BLBG: Euro Rises on Optimism Rescue Fund Will Get Boost; South Korean Won Gains
The euro advanced for a second straight day versus the dollar and yen on optimism European leaders will reach an agreement at a summit this weekend to bolster the region’s bailout fund.
The 17-nation currency pared gains as fluctuating U.S. stocks discouraged demand for higher-yielding assets. South Korea’s won rose versus the dollar after Japan and South Korea agreed to increase a currency swap accord to protect them from funding shocks related to European debt turmoil.
“There’s a lot of anticipatory euro buying,” said Boris Schlossberg, director of research at the online currency trader GFT Forex in New York. “The market is coming to a consensus that there is something they are clearly working on and are probably going to deliver at the euro summit.”
The euro appreciated 0.3 percent to $1.3797 at 10:16 a.m. in New York, after rising 0.9 percent earlier today. The European currency advanced 0.2 percent to 105.87 yen. The yen gained 0.1 percent to 76.71 per dollar.

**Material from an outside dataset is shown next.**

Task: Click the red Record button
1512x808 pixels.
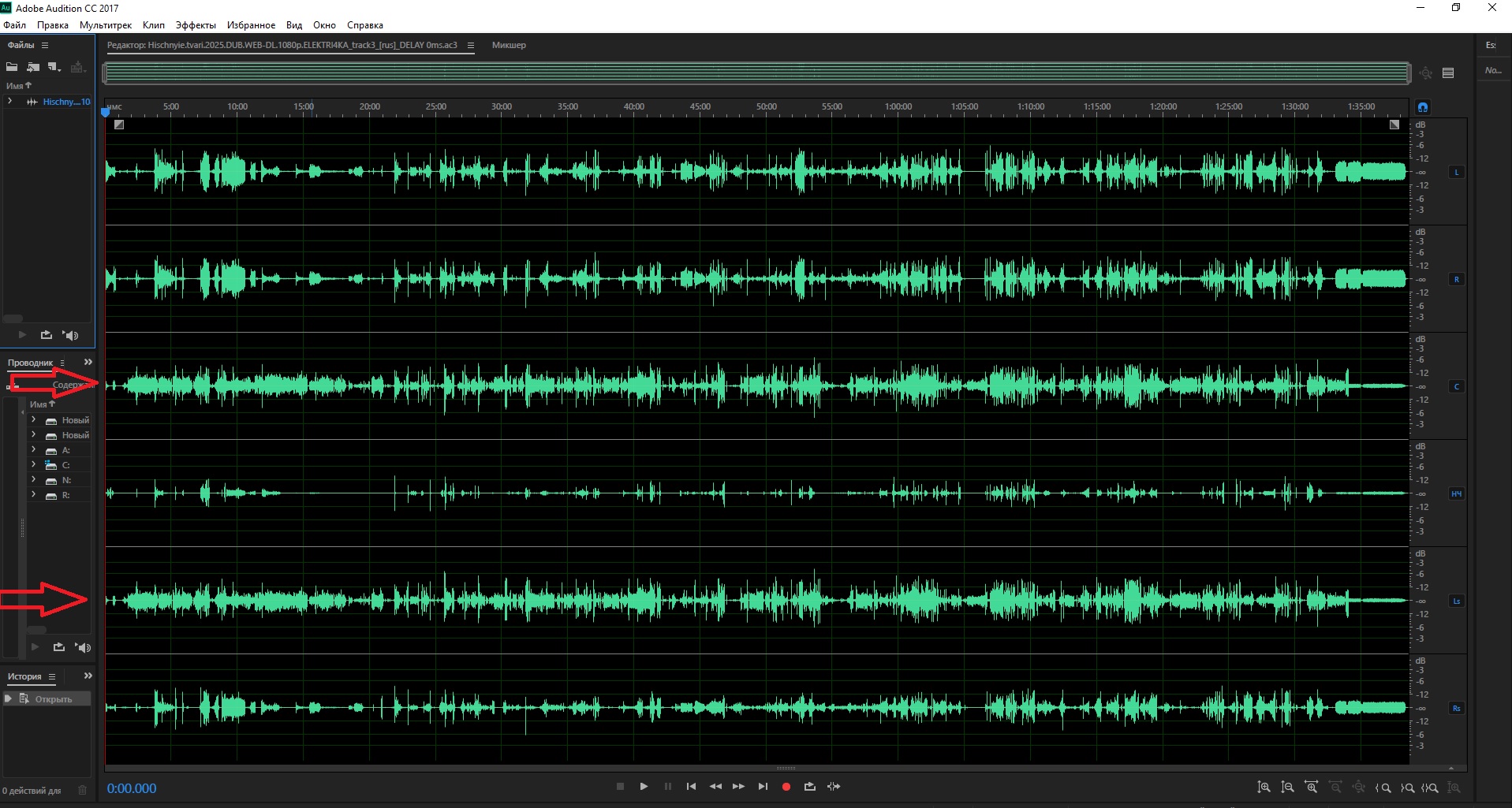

The Standard & Poor’s 500 Index was little changed as Apple Inc. missed analysts’ predictions for the first time in at least six years, overshadowing a report showing an increase in U.S. housing starts.
Sterling rose for the first time in three days, advancing 0.7 percent to $1.5826, on speculation a resolution to Europe’s debt crisis will help boost Britain’s economy.
Bank of England
Bank of England policy makers voted unanimously to expand the size of their asset-purchase stimulus this month, according to minutes of their Oct. 6 meeting released today. Strains related to Europe’s debt crisis created a “compelling” case to add to the program, according to the minutes.
South Korea’s won advanced to a four-week high after President Lee Myung Bak and Japanese Prime Minister Yoshihiko Noda agreed to increase a currency-swap accord by more than fivefold to $70 billion amid European debt turmoil.
“The move strengthens our positive relative value view towards the Korean won against most other regional currencies and should also be supportive of Korean assets in general,” Ilan Solot, an emerging-markets strategist at Brown Brothers Harriman & Co. in London, wrote in a note to clients.
The won climbed 1.2 percent to 1,132.30 per dollar after touching 1,128.53, the strongest level since Sept. 19.
The Dollar Index, which IntercontinentalExchange Inc. uses to track the greenback against the currencies of six U.S. trading partners, dropped 0.4 percent to 76.828 after earlier falling 0.7 percent.
U.S. Housing Starts
Builders began work on 658,000 houses at an annual rate, up 15 percent from August and the most since April 2010, Commerce Department figures showed.
The euro rose versus the dollar as Steffen Seibert, German Chancellor Angela Merkel’s chief spokesman, cited “intensive talks” on bolstering the rescue fund. He declined in an interview to comment on a report in the Guardian that Germany and France have agreed to increase the 440-billion euro ($609 billion) fund to 2 trillion euros.
Financial Times Deutschland reported without saying where it obtained the information that German Finance Minister Wolfgang Schaeuble told lawmakers in Berlin that the firepower of the EFSF may be increased to a maximum of 1 trillion euros through an insurance model.
Merkel said yesterday that the European summit will mark an important step, though not the final one, in solving the sovereign debt crisis.
‘Halfway Credible’
“The euro is back on the highs,” said Ray Attrill, a senior currency strategist at BNP Paribas SA in New York. “The market is continuing to travel optimistically. For the moment, it’s giving the benefit of the doubt to euro-zone policy makers that they’re going to come up with something that is at least halfway credible.”
The currency fell earlier after Moody’s Investors Service cut Spain’s credit ranking yesterday by two levels to A1 from Aa2. The company cited the “continued vulnerability of Spain to market stress” that is driving up the cost of borrowing, as well as weaker growth prospects.
Japan’s currency pared its gain yesterday after the Nikkei newspaper reported that the government and central bank will form a team of senior officials to address the strong yen. The opposition Liberal Democratic Party urged the government this month to step up currency-market intervention to counter the yen’s appreciation.
The yen depreciated 0.2 percent today against nine developed-nation counterparts, according to Bloomberg Correlation-Weighted Indexes. It has risen 11 percent over the past six months, the indexes show.
Japan’s currency rallied to a post-World War II high of 75.95 against the dollar in August, making the nation’s exports more expensive. It gained even after the government intervened in the currency market for the third time in the past year, selling the yen in an effort to curb its appreciation.